## TASK INSTRUCTIONS
Take the line that contains "[Facebook] (200, 1028)" and every line below it to the end of the entries, and give them again exactly, leaving out any pictures.
(Beginning of EXTRACTED DATA)
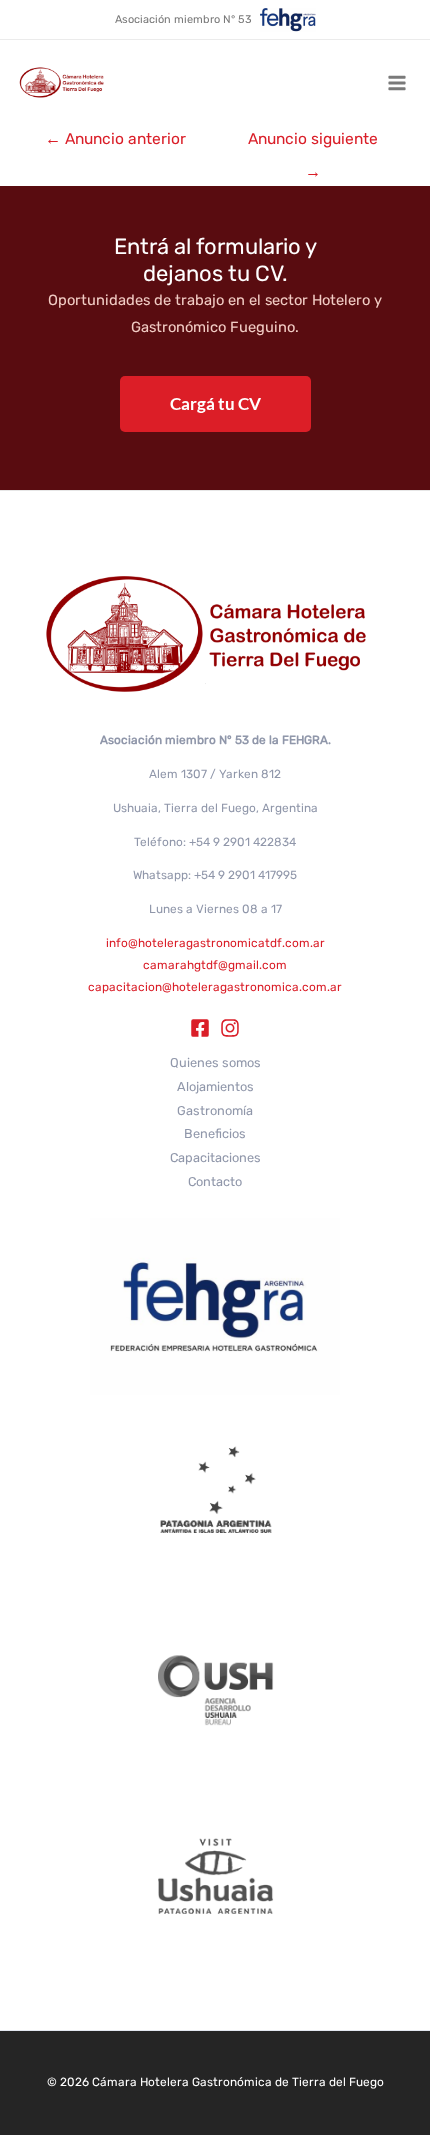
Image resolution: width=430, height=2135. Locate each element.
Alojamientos (215, 1086)
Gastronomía (215, 1110)
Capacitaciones (215, 1157)
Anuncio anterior (115, 138)
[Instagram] (230, 1028)
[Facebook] (200, 1028)
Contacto (215, 1181)
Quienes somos (215, 1062)
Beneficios (215, 1133)
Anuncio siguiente (313, 143)
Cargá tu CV (215, 403)
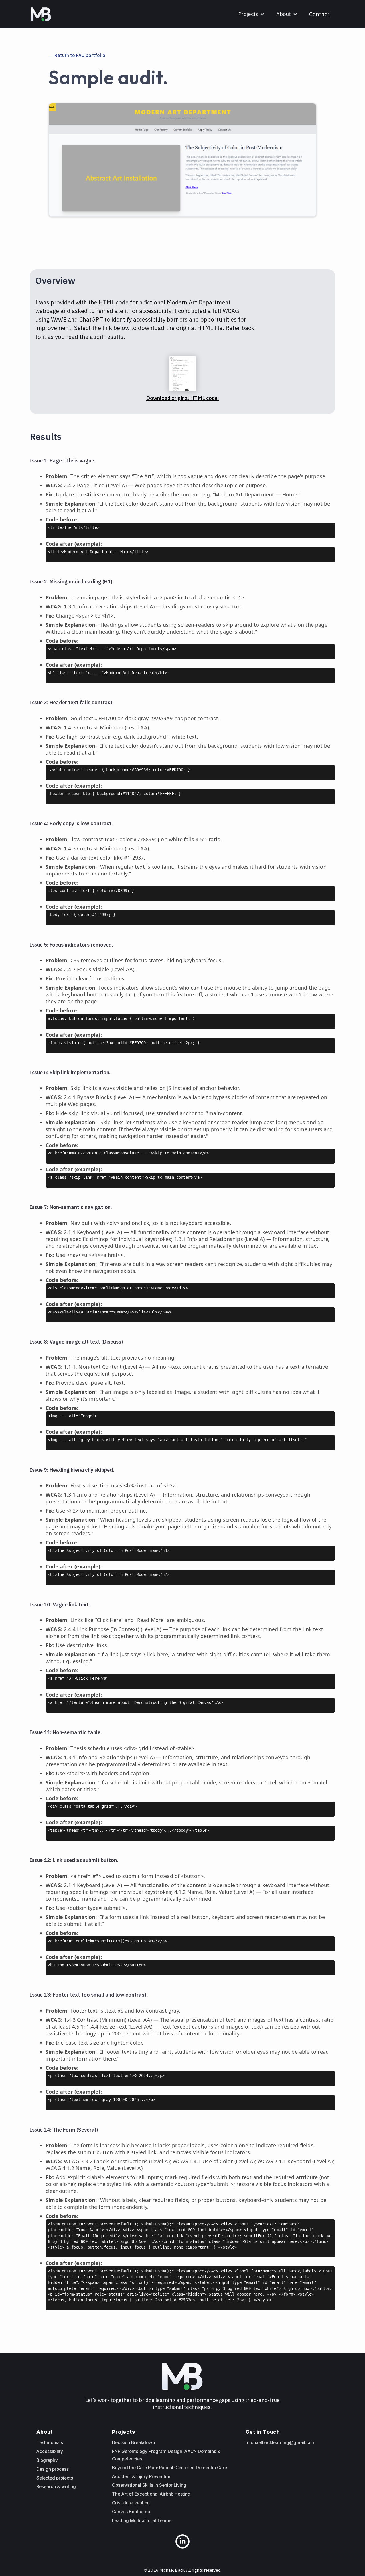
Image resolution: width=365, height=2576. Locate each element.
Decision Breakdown (133, 2442)
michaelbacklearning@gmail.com (280, 2442)
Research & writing (56, 2486)
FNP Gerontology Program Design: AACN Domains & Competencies (166, 2455)
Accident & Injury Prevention (141, 2476)
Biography (47, 2460)
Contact (319, 14)
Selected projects (54, 2478)
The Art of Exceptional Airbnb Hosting (151, 2494)
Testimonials (49, 2442)
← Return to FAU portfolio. (77, 55)
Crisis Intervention (131, 2503)
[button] (251, 14)
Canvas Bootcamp (131, 2511)
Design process (52, 2469)
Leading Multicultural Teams (141, 2520)
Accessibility (49, 2451)
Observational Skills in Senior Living (149, 2485)
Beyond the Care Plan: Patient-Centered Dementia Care (169, 2467)
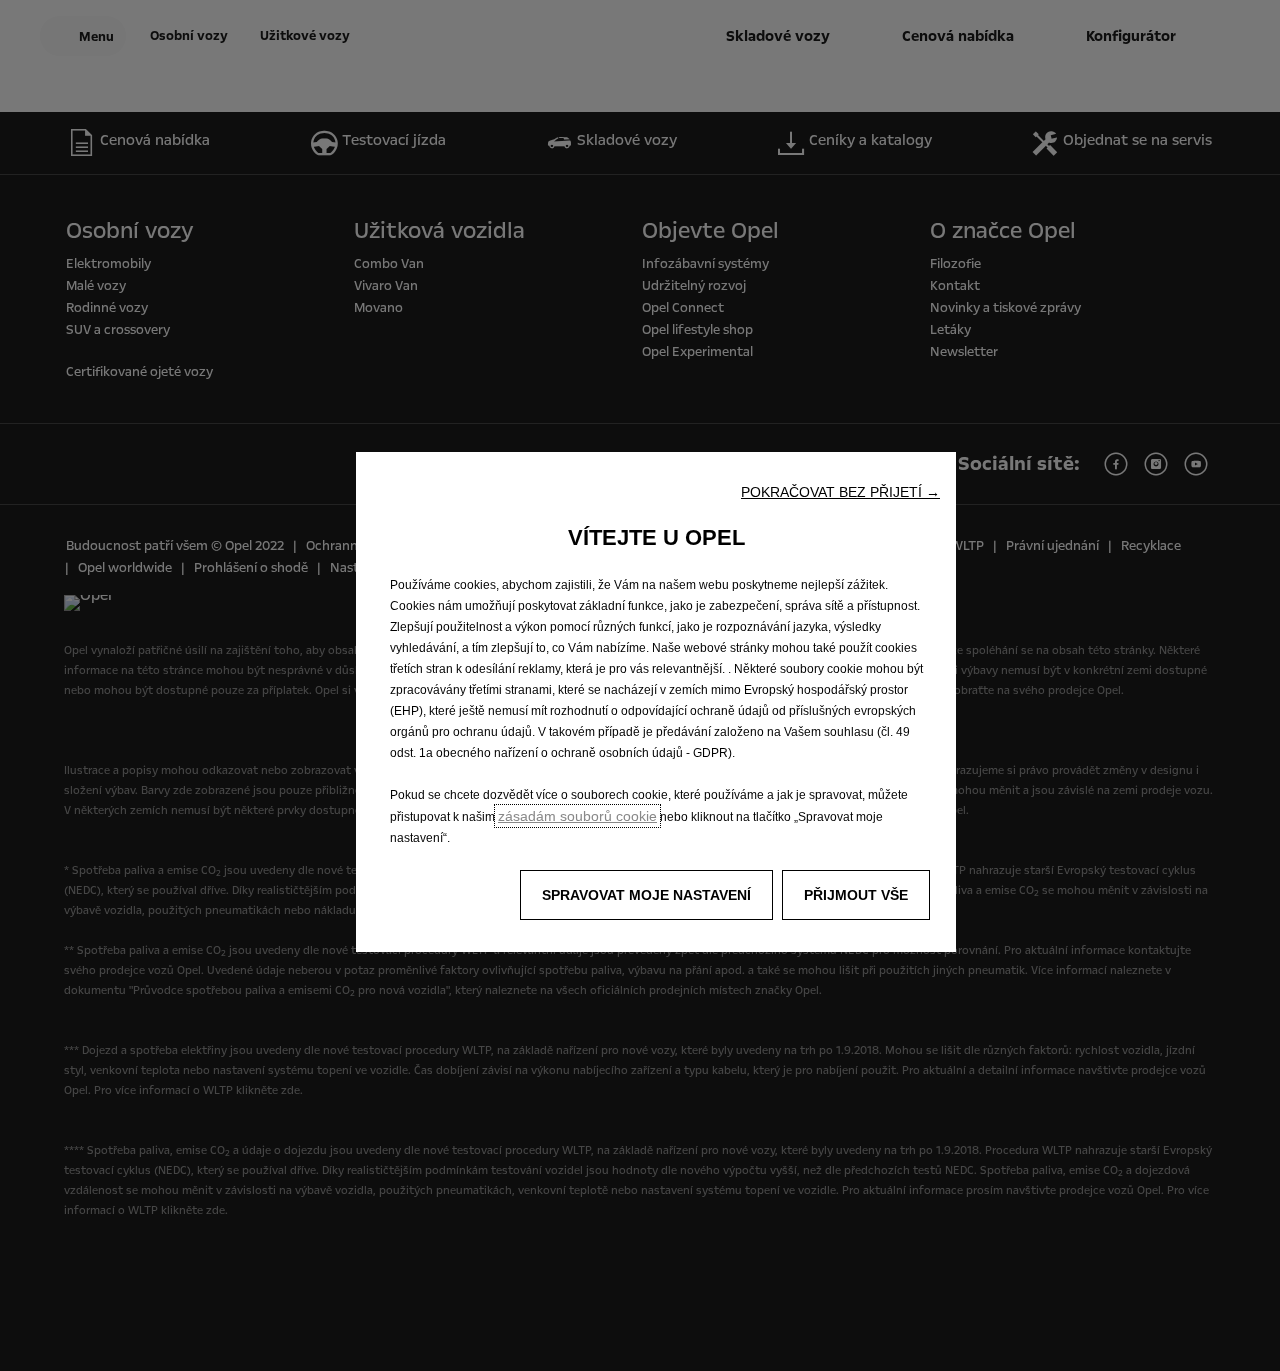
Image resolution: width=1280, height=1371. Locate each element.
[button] (840, 492)
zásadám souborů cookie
(End of EXTRACTED DATA)
## YOUR RESPONSE
[Facebook] (200, 1028)
Contacto (215, 1181)
Quienes somos (215, 1062)
Beneficios (215, 1133)
Anuncio siguiente (313, 143)
Cargá tu CV (215, 403)
Image resolution: width=365, height=2576. Locate each element.
Decision Breakdown (133, 2442)
michaelbacklearning@gmail.com (280, 2442)
Research & writing (56, 2486)
FNP Gerontology Program Design: AACN Domains & Competencies (166, 2455)
Accident & Injury Prevention (141, 2476)
Biography (47, 2460)
Contact (319, 14)
Selected projects (54, 2478)
The Art of Exceptional Airbnb Hosting (151, 2494)
Testimonials (49, 2442)
← Return to FAU portfolio. (77, 55)
Crisis Intervention (131, 2503)
[button] (251, 14)
Canvas Bootcamp (131, 2511)
Design process (52, 2469)
Leading Multicultural Teams (141, 2520)
Accessibility (49, 2451)
Observational Skills in Senior Living (149, 2485)
Beyond the Care Plan: Patient-Centered Dementia Care (169, 2467)
Image resolution: width=1280, height=1371. Locate each element.
[button] (840, 492)
zásadám souborů cookie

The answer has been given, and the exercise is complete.